### PROVIDED TEXT

----------

Catechesis by Pope St John Paul II      
General Audience, Wednesday 8 November 1978 - in English, French, Italian, Portuguese & Spanish

"Dear Brothers and Sisters,
1. In these first audiences when I have the joy of being with you, who come here from Rome, from Italy and from so many other countries, I desire, as I said on 25th October, to continue to develop the themes set by my predecessor, John Paul I. He wanted to speak not only about the three theological virtues - faith, hope and charity - but also about the four cardinal virtues: prudence, justice, fortitude and temperance. He saw in these seven virtues like seven lamps of the Christian life. Having been called by God to eternity, he was only able to speak about the three principal ones: faith, hope and charity, which illuminate the entire life of a Christian. In meeting with you to reflect upon the cardinal virtues in the spirit of my late Predecessor, I his unworthy successor wish in a certain sense to light the other lamps at his tomb.

2. So today I will speak about justice. It is perhaps good that this is the theme of the first catechesis in the month of November. Indeed, this month leads us to fix our gaze on the life of each man, and at the same time on the life of all humanity, from the perspective of final justice. We are all, in some way, aware that, in the transience of this world, it is not possible to realise the full measure of justice. Perhaps the words so often heard: "There is no justice in this world" are the fruit of a too easy simplification. However, there is equally in them a principle of profound truth. Justice is, in a certain way, greater than man, than the dimensions of his earthly life, than the possibilities of establishing in this life fully just relations among men, environments, societies and social groups, nations and so on. Each man lives and dies with a certain feeling of insatiability for justice, since the world is not able to satisfy fully a being created in the image of God, neither in the depths of his person nor in the various aspects of his human life. And thus, through this hunger for justice, man opens himself to God who "is justice itself". Jesus expressed this in the Sermon on the Mount in a very clear and concise way, saying: "Blessed are those who hunger and thirst for justice, for they will be satisfied." (Mt 5, 6).

3. Having before our eyes this evangelical meaning of justice, we must consider it at the same time as the fundamental dimension of human life on earth: the life of man, of society, of humanity. This is the ethical dimension. Justice is the fundamental Principle of the existence and the coexistence of men, as well as of human communities, of societies and peoples. Furthermore, justice is the principle of the existence of the Church, as People of God, and the principle of coexistence of the Church and the various social structures, in particular of the state, as well as of international organizations. In this wide and differentiated terrain, man and humanity continually seek justice: this is a perennial process and it is a task of supreme importance.

----------

### WHAT THIS TASK INVOLVES
Extract the catechesis text word for word, everything from "3. Having before" down to "of supreme importance.". The data that comes next is separate material, unrelated to the catechesis.

Item coordinate data:

----------

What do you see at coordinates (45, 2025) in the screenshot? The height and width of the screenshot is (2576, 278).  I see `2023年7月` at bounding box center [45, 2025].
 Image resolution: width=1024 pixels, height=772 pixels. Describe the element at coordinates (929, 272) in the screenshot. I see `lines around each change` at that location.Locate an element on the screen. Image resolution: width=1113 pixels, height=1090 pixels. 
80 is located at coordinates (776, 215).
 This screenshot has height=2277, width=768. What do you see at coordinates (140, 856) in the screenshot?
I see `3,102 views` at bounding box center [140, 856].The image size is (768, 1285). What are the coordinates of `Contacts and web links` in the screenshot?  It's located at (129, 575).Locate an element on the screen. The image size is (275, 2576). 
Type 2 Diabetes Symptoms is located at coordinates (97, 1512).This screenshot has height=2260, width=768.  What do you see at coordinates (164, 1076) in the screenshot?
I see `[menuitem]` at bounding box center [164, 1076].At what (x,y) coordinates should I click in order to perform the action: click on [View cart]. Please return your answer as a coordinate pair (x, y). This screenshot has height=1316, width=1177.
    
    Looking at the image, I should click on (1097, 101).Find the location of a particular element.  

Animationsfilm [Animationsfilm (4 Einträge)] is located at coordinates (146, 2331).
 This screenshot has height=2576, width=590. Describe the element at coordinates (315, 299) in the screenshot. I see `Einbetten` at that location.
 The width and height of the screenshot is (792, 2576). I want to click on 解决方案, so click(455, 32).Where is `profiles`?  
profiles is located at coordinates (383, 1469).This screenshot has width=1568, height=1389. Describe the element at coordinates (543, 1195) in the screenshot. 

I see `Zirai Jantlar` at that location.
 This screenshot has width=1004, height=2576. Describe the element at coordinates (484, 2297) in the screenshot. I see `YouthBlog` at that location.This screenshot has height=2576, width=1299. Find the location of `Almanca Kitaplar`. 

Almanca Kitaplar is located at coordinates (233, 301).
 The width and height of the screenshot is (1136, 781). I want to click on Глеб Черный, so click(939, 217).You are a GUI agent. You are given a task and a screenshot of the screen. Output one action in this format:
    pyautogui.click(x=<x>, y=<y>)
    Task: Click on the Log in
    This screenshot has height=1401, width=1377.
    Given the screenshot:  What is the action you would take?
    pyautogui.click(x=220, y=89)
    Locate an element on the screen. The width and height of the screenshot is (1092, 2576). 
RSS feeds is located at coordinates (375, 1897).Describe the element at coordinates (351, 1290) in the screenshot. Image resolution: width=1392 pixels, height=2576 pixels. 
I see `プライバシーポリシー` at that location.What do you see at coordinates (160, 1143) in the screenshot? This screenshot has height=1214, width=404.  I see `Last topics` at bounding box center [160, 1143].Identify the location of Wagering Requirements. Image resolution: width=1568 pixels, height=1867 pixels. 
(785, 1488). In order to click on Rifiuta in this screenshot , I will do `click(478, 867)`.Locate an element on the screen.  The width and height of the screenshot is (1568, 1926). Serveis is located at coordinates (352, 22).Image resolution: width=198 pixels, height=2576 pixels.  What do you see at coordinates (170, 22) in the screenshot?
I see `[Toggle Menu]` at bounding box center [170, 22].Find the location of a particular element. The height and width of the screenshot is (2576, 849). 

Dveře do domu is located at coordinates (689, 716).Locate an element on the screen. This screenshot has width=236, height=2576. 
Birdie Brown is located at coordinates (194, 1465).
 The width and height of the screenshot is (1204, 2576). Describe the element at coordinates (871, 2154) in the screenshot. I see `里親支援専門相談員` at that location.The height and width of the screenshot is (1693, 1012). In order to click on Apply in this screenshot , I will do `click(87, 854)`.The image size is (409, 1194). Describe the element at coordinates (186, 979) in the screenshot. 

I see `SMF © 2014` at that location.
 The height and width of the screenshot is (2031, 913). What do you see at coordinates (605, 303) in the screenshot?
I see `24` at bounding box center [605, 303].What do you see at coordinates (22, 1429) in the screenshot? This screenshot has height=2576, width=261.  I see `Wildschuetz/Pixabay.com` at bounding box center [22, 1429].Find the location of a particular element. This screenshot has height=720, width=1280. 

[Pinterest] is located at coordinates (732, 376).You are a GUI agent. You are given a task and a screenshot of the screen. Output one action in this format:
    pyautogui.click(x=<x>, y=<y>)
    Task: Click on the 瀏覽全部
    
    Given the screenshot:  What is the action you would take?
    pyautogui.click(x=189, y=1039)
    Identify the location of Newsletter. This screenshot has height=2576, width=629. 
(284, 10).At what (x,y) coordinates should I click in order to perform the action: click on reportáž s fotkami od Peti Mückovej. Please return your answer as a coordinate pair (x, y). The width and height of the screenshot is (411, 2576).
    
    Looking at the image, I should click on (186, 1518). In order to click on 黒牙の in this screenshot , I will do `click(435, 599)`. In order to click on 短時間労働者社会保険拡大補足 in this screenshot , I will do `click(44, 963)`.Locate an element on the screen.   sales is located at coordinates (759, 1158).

----------

### THE RESPONSE
3. Having before our eyes this evangelical meaning of justice, we must consider it at the same time as the fundamental dimension of human life on earth: the life of man, of society, of humanity. This is the ethical dimension. Justice is the fundamental Principle of the existence and the coexistence of men, as well as of human communities, of societies and peoples. Furthermore, justice is the principle of the existence of the Church, as People of God, and the principle of coexistence of the Church and the various social structures, in particular of the state, as well as of international organizations. In this wide and differentiated terrain, man and humanity continually seek justice: this is a perennial process and it is a task of supreme importance.